§ **EXERCISE INSTRUCTIONS**
These entries are to be set down again exactly.
--- SOURCE DATA Enclosed Below ---
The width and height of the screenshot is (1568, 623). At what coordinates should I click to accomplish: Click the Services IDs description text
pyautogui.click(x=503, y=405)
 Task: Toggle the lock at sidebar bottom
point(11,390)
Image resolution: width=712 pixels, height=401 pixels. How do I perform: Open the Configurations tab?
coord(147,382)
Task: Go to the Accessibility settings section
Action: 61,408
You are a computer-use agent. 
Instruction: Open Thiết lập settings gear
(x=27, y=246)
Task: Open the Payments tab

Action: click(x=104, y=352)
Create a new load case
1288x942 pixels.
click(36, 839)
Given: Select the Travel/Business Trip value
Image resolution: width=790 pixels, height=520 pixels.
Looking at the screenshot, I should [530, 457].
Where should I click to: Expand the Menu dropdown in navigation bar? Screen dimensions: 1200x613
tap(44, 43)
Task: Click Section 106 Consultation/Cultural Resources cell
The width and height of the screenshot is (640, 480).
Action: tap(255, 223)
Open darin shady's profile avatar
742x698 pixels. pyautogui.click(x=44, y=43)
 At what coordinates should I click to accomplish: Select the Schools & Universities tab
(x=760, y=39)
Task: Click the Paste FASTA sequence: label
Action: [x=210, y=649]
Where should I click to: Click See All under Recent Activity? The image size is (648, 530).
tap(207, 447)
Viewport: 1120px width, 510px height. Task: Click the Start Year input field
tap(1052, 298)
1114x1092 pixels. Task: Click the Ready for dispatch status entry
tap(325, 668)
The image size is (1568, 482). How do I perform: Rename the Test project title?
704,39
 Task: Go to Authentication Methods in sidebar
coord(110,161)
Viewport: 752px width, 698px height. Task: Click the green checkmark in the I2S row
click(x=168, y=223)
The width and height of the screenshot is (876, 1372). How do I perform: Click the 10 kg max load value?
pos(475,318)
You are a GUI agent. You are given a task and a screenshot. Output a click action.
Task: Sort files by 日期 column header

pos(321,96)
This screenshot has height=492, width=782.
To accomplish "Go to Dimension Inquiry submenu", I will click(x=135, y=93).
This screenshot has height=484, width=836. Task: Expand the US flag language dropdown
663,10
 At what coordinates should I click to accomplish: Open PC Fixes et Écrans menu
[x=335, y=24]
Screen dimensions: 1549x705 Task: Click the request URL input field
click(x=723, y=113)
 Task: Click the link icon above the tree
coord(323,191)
--- End of Enclosed SOURCE DATA ---
§ **ANSWER BOX**
The width and height of the screenshot is (1568, 623). At what coordinates should I click to accomplish: Click the Services IDs description text
pyautogui.click(x=503, y=405)
 Task: Toggle the lock at sidebar bottom
point(11,390)
Image resolution: width=712 pixels, height=401 pixels. How do I perform: Open the Configurations tab?
coord(147,382)
Task: Go to the Accessibility settings section
Action: 61,408
You are a computer-use agent. 
Instruction: Open Thiết lập settings gear
(x=27, y=246)
Task: Open the Payments tab

Action: click(x=104, y=352)
Create a new load case
1288x942 pixels.
click(36, 839)
Given: Select the Travel/Business Trip value
Image resolution: width=790 pixels, height=520 pixels.
Looking at the screenshot, I should [530, 457].
Where should I click to: Expand the Menu dropdown in navigation bar? Screen dimensions: 1200x613
tap(44, 43)
Task: Click Section 106 Consultation/Cultural Resources cell
The width and height of the screenshot is (640, 480).
Action: tap(255, 223)
Open darin shady's profile avatar
742x698 pixels. pyautogui.click(x=44, y=43)
 At what coordinates should I click to accomplish: Select the Schools & Universities tab
(x=760, y=39)
Task: Click the Paste FASTA sequence: label
Action: [x=210, y=649]
Where should I click to: Click See All under Recent Activity? The image size is (648, 530).
tap(207, 447)
Viewport: 1120px width, 510px height. Task: Click the Start Year input field
tap(1052, 298)
1114x1092 pixels. Task: Click the Ready for dispatch status entry
tap(325, 668)
The image size is (1568, 482). How do I perform: Rename the Test project title?
704,39
 Task: Go to Authentication Methods in sidebar
coord(110,161)
Viewport: 752px width, 698px height. Task: Click the green checkmark in the I2S row
click(x=168, y=223)
The width and height of the screenshot is (876, 1372). How do I perform: Click the 10 kg max load value?
pos(475,318)
You are a GUI agent. You are given a task and a screenshot. Output a click action.
Task: Sort files by 日期 column header

pos(321,96)
This screenshot has height=492, width=782.
To accomplish "Go to Dimension Inquiry submenu", I will click(x=135, y=93).
This screenshot has height=484, width=836. Task: Expand the US flag language dropdown
663,10
 At what coordinates should I click to accomplish: Open PC Fixes et Écrans menu
[x=335, y=24]
Screen dimensions: 1549x705 Task: Click the request URL input field
click(x=723, y=113)
 Task: Click the link icon above the tree
coord(323,191)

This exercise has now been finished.